Discussion in 'Deutsch (German)' started by Encolpius, Oct 25, 2008.
Hello, what do footballers wear, Trikot oder Leibchen? Thank you.
Trikot. In some Austrian dialects "Leiberl" would be OK, but not in standard German. In standard German children or young women wear Leibchen. To say to an adult man he be wearing a Leibchen would almost be an insult.
Thank you Berndf, it's very interesting what you wrote about kids and girls. So a guy (no football player) wears a Trikot as well? thanks.
Well, where I live we wear bibs (AKA Leibchen) during training and warm-up footie sessions without feeling emasculated at all
But you wouldn't call them "Leibchen", would you?
The word "Trikot" is mainly used for sports clothing.
Fußballspieler tragen Trikots. Leibchen kann man hier nicht benutzen.
Das Wort Leibchen ist im Hochdeutschen ohnehin veraltet und wird quasi gar nicht mehr verwendet.
My point was that players wear both , Leibchen usually on top of Trikots. They are not worn as official parts of the uniform.
Now I see what you mean. Valid and accepted. This is what Kurtchen is referring to.

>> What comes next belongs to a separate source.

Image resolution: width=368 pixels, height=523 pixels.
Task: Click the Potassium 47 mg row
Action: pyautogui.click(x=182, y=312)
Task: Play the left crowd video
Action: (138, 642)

I was and still am under the impression that the question was concerned with the southern use of Leibchen which means T-shirt.
One small correction concerning the stylistic level of Austrian "Leiberl": I guess it is safe to say that in Austrian German "Leiberl" indeed is standard language.
What a football player wears here in Austria either is a Trikot or a Leiberl - never a Leibchen. Both Trikot and Leiberl are also used in mass media (quality newspapes included).
Österreichisches Wörterbuch (öbv&hpt) which usually is rather 'conservative' marking stylistic level (that is, some words are marked 'colloquial' which really are standard language) also does not give any colloquial or dialectal value for Leiberl - it is standard language as far as ÖWB is concerned.